Téhéran s’inquiète de l’impact croissant de la présence afghane sur son territoire, notamment en matière de sécurité nationale. Un quotidien iranien met en garde contre les risques liés à une politique migratoire jugée trop laxiste, alors que la région est marquée par des tensions persistantes.
La sécurité nationale iranienne ne se limite pas à sa puissance militaire, mais englobe également la cohésion sociale, le contrôle des frontières et la gestion de la population, selon une analyse récente. Le journal souligne que l’approche actuelle de l’Iran envers les ressortissants étrangers constitue une vulnérabilité majeure, particulièrement négligée.
Les tensions régionales, exacerbées par les récents affrontements avec l’alliance américano-israélienne en juin dernier, ont mis en lumière cette fragilité. Le quotidien rapporte que certains migrants sans papiers ont été impliqués dans des activités de renseignement et de logistique au profit d’acteurs hostiles durant ce conflit de 12 jours, notamment dans des opérations impliquant des drones. Cette implication est perçue comme un signal d’alarme majeur.

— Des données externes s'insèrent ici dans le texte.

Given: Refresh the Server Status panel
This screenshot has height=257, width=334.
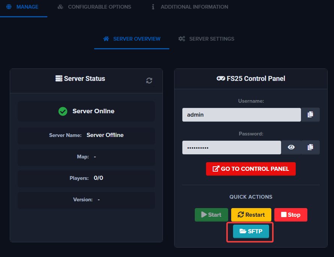Looking at the screenshot, I should (x=149, y=81).
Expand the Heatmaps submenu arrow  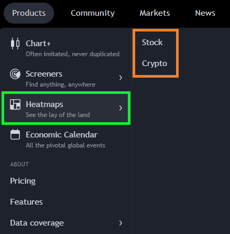coord(121,108)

Selon l’analyse, les personnes dépourvues de statut légal et d’intégration sociale sont plus susceptibles d’être exploitées par des éléments hostiles. « Les menaces peuvent émerger de faiblesses internes autant que de fronts militaires externes », est-il précisé.

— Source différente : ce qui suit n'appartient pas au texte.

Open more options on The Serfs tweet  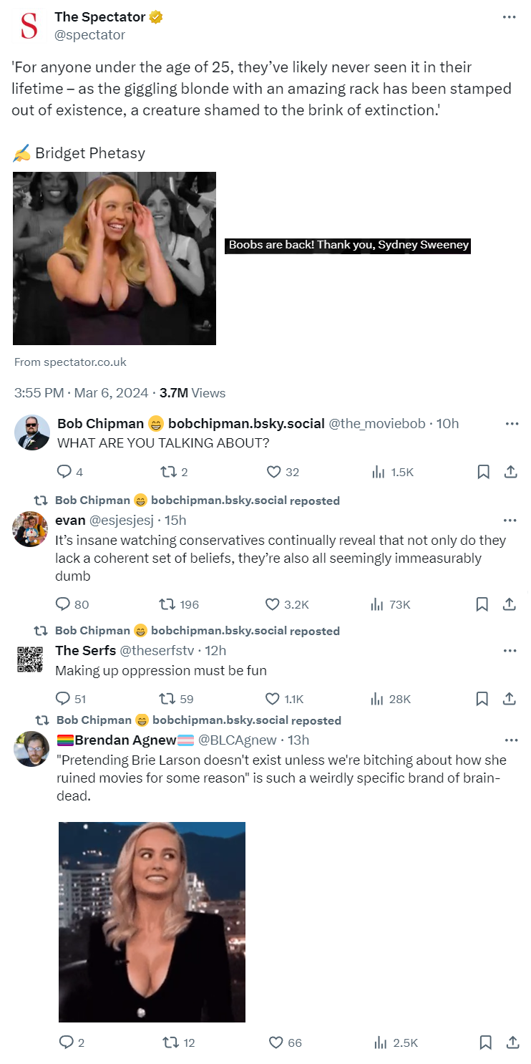510,651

Au-delà des préoccupations sécuritaires, l’afflux de ressortissants afghans exerce une pression supplémentaire sur les ressources limitées de l’Iran, notamment en ce qui concerne les subventions énergétiques, l’éducation et les services publics. Le journal appelle les décideurs politiques à adopter une politique migratoire claire, fondée sur le droit et axée sur les intérêts nationaux.
Cette politique devrait inclure, selon le quotidien, le rapatriement progressif et géré des migrants sans papiers, par le biais de négociations diplomatiques.